Future-Ready Leadership – Why Intentional Development Matters 

By Dr. Aiden M.A. Thornton

“The leadership we need will not happen by chance. There needs to be ever-stronger purposeful support and development.” 

This quote from Leading in Complexity: An Initial Enquiry in Tasmania highlights a concern familiar to many leadership scholars and practitioners:  effective leadership does not simply emerge from good intentions or coincidence alone.  It must be deliberately cultivated. Especially in the face of complex, fast-changing conditions, leadership requires strategic focus and sustained effort. 

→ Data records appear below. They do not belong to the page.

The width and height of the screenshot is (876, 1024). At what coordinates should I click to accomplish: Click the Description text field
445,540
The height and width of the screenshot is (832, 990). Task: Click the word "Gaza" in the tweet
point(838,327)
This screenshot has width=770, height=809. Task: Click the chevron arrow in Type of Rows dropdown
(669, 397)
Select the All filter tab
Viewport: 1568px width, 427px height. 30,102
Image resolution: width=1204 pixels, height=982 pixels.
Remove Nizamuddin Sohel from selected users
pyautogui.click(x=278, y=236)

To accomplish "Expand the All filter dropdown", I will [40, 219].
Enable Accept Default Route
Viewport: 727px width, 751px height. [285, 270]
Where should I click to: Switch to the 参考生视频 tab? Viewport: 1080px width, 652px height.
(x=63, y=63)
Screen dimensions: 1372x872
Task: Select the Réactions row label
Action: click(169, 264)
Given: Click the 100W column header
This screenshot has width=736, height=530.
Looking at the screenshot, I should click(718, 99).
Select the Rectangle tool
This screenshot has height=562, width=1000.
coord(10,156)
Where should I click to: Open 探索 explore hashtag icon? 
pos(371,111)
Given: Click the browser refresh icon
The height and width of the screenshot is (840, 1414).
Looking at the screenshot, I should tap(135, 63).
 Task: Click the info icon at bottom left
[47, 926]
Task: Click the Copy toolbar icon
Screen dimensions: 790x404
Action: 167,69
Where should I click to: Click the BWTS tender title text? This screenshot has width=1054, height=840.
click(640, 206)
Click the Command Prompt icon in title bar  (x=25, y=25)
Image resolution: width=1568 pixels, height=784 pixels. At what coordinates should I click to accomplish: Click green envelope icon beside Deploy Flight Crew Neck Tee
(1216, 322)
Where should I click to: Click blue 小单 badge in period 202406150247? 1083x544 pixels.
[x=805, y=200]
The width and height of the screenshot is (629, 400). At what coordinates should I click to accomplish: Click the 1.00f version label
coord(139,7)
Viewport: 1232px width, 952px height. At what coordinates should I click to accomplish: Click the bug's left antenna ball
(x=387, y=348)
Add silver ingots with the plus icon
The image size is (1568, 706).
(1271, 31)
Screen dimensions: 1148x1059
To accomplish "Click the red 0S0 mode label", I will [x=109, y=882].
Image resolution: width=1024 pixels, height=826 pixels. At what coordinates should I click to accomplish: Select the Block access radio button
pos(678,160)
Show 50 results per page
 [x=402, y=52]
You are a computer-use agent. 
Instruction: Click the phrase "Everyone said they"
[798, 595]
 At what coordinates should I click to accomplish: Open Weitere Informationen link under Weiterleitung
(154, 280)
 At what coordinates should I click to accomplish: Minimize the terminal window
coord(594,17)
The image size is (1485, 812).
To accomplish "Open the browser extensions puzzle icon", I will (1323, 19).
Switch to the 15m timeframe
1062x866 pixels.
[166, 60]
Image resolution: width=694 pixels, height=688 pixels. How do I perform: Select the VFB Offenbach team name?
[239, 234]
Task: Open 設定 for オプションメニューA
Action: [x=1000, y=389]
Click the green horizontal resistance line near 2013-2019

Why Invest in Leadership? 

More than a desirable attribute, leadership may be a foundational condition for organisational performance.  Even studies from several decades ago indicated that up to 45 percent of variability in organisational performance may be attributed to leadership (Day & Lord, 1988).   Since the 1980s, numerous studies have found that leadership is correlated with, and in some cases causally related to, favourable outcomes for individuals, teams, and organisations.  For example, more recent research has demonstrated that leadership is related to followers’ motives and task performance (Kehr et al., 2022; Zhang et al., 2022), higher levels of team performance (Miao et al., 2019), and organisational citizenship and culture (Karadag, 2015; Newman et al., 2017).  While the exact nature of the relationship between leadership and performance outcomes may be debated, the general implication remains compelling: leadership matters. It affects not only what organisations do, but how they evolve, how they respond to uncertainty, and how they generate value for stakeholders. 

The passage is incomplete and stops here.